Source information:

Start of Block

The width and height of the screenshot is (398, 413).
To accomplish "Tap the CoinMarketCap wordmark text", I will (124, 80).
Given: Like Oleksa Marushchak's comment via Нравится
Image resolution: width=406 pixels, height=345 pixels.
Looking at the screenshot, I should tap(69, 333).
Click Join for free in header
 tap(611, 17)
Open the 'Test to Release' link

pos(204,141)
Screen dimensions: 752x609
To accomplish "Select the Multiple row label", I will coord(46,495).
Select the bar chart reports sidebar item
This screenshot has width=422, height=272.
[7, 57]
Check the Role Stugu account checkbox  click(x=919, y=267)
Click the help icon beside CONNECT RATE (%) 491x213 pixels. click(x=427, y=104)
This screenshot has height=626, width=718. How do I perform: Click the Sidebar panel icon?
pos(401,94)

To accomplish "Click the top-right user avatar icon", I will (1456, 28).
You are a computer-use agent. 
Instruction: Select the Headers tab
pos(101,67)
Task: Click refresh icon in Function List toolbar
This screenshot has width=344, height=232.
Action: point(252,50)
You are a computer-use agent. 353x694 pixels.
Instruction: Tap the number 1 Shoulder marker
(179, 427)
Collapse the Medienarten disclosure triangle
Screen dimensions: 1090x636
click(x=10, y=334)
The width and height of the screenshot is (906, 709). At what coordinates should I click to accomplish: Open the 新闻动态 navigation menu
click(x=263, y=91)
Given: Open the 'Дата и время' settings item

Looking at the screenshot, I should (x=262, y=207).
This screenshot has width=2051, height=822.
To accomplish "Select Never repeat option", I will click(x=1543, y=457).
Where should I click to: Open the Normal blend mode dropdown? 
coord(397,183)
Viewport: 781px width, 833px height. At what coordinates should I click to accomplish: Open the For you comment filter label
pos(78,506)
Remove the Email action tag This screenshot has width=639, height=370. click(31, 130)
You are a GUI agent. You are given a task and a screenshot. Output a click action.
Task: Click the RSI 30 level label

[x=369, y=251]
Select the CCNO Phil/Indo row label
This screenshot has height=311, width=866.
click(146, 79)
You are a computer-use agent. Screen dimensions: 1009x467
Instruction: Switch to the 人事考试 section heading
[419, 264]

End of Block

Line by line, the listing above is to be transcribed exactly.

Written answer:
The width and height of the screenshot is (398, 413).
To accomplish "Tap the CoinMarketCap wordmark text", I will (124, 80).
Given: Like Oleksa Marushchak's comment via Нравится
Image resolution: width=406 pixels, height=345 pixels.
Looking at the screenshot, I should tap(69, 333).
Click Join for free in header
 tap(611, 17)
Open the 'Test to Release' link

pos(204,141)
Screen dimensions: 752x609
To accomplish "Select the Multiple row label", I will coord(46,495).
Select the bar chart reports sidebar item
This screenshot has width=422, height=272.
[7, 57]
Check the Role Stugu account checkbox  click(x=919, y=267)
Click the help icon beside CONNECT RATE (%) 491x213 pixels. click(x=427, y=104)
This screenshot has height=626, width=718. How do I perform: Click the Sidebar panel icon?
pos(401,94)

To accomplish "Click the top-right user avatar icon", I will (1456, 28).
You are a computer-use agent. 
Instruction: Select the Headers tab
pos(101,67)
Task: Click refresh icon in Function List toolbar
This screenshot has width=344, height=232.
Action: point(252,50)
You are a computer-use agent. 353x694 pixels.
Instruction: Tap the number 1 Shoulder marker
(179, 427)
Collapse the Medienarten disclosure triangle
Screen dimensions: 1090x636
click(x=10, y=334)
The width and height of the screenshot is (906, 709). At what coordinates should I click to accomplish: Open the 新闻动态 navigation menu
click(x=263, y=91)
Given: Open the 'Дата и время' settings item

Looking at the screenshot, I should (x=262, y=207).
This screenshot has width=2051, height=822.
To accomplish "Select Never repeat option", I will click(x=1543, y=457).
Where should I click to: Open the Normal blend mode dropdown? 
coord(397,183)
Viewport: 781px width, 833px height. At what coordinates should I click to accomplish: Open the For you comment filter label
pos(78,506)
Remove the Email action tag This screenshot has width=639, height=370. click(31, 130)
You are a GUI agent. You are given a task and a screenshot. Output a click action.
Task: Click the RSI 30 level label

[x=369, y=251]
Select the CCNO Phil/Indo row label
This screenshot has height=311, width=866.
click(146, 79)
You are a computer-use agent. Screen dimensions: 1009x467
Instruction: Switch to the 人事考试 section heading
[419, 264]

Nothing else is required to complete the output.